Он увидел этот цвет впервые в утренней форточке, когда выздоравливал после тяжелой ангины. После нескольких дней и ночей бреда и жара. После кошмаров и красного дыма, валившего из угольной пропасти — из ночного, закутанного в красный платок светильника. Он проснулся слабый и немощный, почти лишенный плоти, но исцеленный. И в утренней форточке увидел лазурь. Дышащее, направленное на него сияние, в котором присутствовала чудесная весть, наполняло его счастьем.
С тех пор он искал и находил эту лазурь, получая подтверждение: в мире присутствует чистейшая тайна. Эта тайна связана с ним, с возможностью к ней приближаться. И он стремился в нее зрачками, душой, всей своей не имевшей окончания жизнью — в эту бесцветную синь.
Он встречал этот цвет, эту пульсирующую яркую силу на дымной лыжне. Вдруг останавливался, и в голой березе, в белых, бегущих в небо потоках, в розовом плетении вершины вдруг загорался огромный прожектор, синий, сияющий. Светил из березы прямо в душу. Медленно, запрокинув лицо, он переходил к соседней березе, и из нее продолжал светить, бестелесно дул, толкал в него этот свет огромный источник синевы.
Позднее он встречал тот же цвет на крыле у сойки. В опавшем желтом листке, накопившем зеркальце влаги. В озерном заливе, окруженном белой травой, сквозь которую осторожно шли кони. На одной из картин Ван Гога. И еще позднее, хотя и прежде бывал в Третьяковке, в «Троице» Андрея Рублева, в лазури плащей и накидок.
Позже этот цвет для него пропал. Превратился в обычный синий. И он не мог восстановить в душе того былого ощущения счастья. Мучился воспоминанием о счастье.

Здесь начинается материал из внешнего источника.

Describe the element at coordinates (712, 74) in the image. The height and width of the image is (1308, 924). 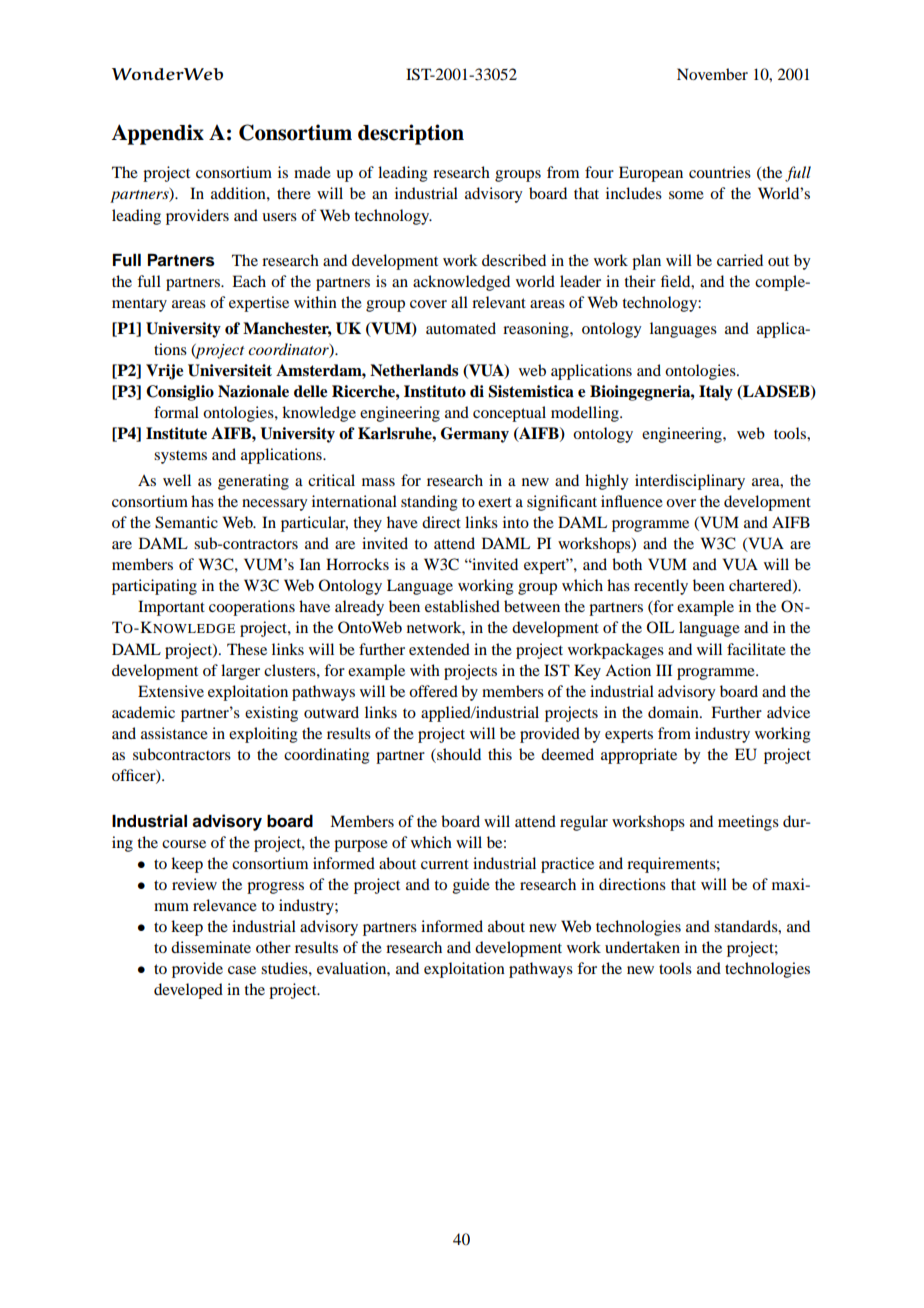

…Он спал темным, тяжелым сном, в котором было много неживой, глухой, подземной материи, сдвигаемой слепыми безгласными силами. Уставал, ворочая эти каменные жернова и валы. И внезапно сквозь глыбы и толщи, в какой-то малый проем, в незримую тонкую скважину, стало сочиться, светить, приближаться. Свет, голубой и лучистый. Прибывал, увеличивался, был созвучен с Москвой, с лицами любимых и близких, наполнял его ощущением чудной женственности, памятью о былой, никуда не ушедшей любви и предчувствием новой, еще не случившейся, уже присутствовавшей в нем, как чистейший свет и лазурь.
Он проснулся от звонка телефона, похожего на прикосновение циркулярной пилы. Схватил впотьмах трубку, видя, как светится фосфорный циферблат часов на столе. Говорил командир части.